„The New Pope“: Neue Päpste überall

Die mit einem Golden Globe ausgezeichnete Serie „The Young Pope“ des italienischen Regisseurs Paolo Sorrentino kehrt mit einer Fortsetzung zurück. „The New Pope“ reiht sich in eine Riege jüngster Film- und TV-Produktionen ein, die sich mit Päpsten befassen.

Zuletzt ging erst die Netflix-Produktion „Die zwei Päpste“ von Fernando Mireilles ins Oscar-Rennen. Verunsicherte in „The Young Pope“ ab Oktober 2016 noch lediglich der undurchsichtige Neo-Papst Pius XIII., verkörpert von Jude Law, die katholischen Massen, gibt es in „The New Pope“ einen zweiten (und dritten) Pontifex. Die neun neuen Episoden der von HBO, Sky und Canal+ produzierten Serie von etwa 60 Minuten Länge sind ab 20. Februar jeweils donnerstags um 20.15 Uhr bei Sky Atlantic HD zu sehen.

Bereits im Vorfeld gab es Proteste seitens der katholischen Kirche, und das ist nachvollziehbar: Der Vorspann wartet mit zu stampfenden Rhythmen lasziv tanzenden Ordensfrauen auf, die mit heiligen Symbolen interagieren. Das diene rein der Provokation und habe wenig bis gar nichts mit der Handlung zu tun, hieß es etwa vom Patriarchat von Venedig - und ganz genau so ist es auch.

Filmstill "The New Pope" mit Jude Law und John Malkovich

Wildside/Haut et Court TV/Mediapro/Sky

Trägt gern Maskara: John Malkovich als Johannes Paul III.

Ein Papst im Koma

Zur Handlung: Der „junge Papst“ Pius XIII. (Law) liegt im Koma, die römisch-katholische Kirche ist führungslos und braucht dringend einen neuen Papst. Über Umwege fällt die Wahl der Kardinäle schließlich auf den britischen Kardinal (und Sir) John Brannox (John Malkovich). Dieser steht seinem Vorgänger in Sachen Exzentrik um nichts nach - gerne trägt er Maskara -, doch sein Zugang zum Amt ist milder. Unter dem Namen Johannes Paul III. führt er einen neuen, eleganteren Stil im Vatikan ein. Doch noch ist der wie ein Heiliger verehrte Pius XIII. nicht tot.

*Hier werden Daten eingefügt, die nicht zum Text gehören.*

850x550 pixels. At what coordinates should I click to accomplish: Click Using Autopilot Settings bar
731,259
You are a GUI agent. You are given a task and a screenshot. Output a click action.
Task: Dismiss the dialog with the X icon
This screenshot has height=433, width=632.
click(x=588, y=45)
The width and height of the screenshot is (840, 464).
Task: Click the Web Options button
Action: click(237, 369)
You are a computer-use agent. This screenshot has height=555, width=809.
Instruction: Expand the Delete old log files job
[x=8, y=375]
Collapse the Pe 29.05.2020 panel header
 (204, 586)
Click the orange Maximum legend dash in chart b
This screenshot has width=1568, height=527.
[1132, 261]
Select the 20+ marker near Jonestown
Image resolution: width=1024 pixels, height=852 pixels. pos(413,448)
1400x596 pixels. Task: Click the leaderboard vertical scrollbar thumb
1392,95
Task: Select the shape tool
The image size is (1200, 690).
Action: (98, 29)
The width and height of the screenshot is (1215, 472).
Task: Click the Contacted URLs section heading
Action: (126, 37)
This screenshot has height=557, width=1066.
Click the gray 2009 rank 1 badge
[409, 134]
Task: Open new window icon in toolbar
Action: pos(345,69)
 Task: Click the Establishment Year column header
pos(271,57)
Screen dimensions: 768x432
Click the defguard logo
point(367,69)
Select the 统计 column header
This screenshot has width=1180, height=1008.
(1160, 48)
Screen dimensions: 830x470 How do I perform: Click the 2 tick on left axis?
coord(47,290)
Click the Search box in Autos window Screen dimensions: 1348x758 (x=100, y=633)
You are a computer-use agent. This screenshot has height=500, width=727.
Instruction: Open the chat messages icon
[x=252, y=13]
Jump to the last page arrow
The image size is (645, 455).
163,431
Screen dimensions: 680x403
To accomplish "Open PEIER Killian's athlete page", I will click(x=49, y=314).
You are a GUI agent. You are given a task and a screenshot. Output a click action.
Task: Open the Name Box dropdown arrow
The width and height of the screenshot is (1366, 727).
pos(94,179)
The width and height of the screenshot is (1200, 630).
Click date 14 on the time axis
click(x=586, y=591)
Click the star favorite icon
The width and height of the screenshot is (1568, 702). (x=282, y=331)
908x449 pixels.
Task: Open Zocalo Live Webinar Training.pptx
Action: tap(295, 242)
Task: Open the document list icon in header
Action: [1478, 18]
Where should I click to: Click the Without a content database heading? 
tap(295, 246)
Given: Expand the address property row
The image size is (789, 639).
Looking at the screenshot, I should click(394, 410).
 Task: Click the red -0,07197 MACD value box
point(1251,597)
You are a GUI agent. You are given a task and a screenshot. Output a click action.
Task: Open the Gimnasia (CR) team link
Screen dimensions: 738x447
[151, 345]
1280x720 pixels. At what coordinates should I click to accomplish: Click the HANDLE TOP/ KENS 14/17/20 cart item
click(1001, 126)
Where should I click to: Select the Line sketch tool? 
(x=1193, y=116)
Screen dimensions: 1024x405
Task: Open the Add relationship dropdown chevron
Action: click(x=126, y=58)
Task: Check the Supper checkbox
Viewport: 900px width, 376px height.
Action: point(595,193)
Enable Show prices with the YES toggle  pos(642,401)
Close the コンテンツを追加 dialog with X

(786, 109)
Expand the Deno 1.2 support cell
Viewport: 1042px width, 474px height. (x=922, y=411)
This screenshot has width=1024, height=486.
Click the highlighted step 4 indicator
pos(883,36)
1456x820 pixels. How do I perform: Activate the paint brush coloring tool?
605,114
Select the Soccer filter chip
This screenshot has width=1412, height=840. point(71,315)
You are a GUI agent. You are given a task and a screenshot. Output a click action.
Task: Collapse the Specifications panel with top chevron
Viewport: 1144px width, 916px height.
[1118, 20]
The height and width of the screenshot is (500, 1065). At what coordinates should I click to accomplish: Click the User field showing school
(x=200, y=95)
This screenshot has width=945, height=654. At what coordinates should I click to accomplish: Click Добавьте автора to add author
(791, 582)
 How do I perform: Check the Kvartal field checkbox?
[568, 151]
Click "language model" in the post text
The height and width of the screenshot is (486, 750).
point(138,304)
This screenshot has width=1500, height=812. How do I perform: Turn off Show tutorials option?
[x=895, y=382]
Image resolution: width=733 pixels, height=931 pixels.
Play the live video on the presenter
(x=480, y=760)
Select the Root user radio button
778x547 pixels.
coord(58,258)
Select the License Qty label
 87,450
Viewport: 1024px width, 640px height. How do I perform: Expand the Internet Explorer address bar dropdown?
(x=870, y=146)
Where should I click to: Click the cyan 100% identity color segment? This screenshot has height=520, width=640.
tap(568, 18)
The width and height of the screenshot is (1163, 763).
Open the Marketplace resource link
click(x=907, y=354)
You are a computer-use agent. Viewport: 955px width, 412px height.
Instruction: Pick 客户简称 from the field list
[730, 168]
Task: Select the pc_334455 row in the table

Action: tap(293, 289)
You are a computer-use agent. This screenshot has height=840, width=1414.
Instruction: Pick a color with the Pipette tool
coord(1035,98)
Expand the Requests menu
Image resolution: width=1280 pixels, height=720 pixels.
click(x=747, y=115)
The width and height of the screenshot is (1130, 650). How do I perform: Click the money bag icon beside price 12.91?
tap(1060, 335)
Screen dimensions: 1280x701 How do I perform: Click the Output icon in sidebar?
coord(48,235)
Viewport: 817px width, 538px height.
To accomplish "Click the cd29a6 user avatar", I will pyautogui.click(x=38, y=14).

Das Erzähltempo der Serie ist beschaulich, lange, von Pausen durchzogene Dialoge, zum Teil sogar Zeitlupe und ruhige, prächtige Bilder bestimmen das Geschehen. Mit den opulenten Interieurs und reich ausstaffierten Darstellenden kontrastieren häufig Pop-, Rock- und elektronische Musik, die Ausstattung testet lustvoll die Grenzen zum Kitsch aus.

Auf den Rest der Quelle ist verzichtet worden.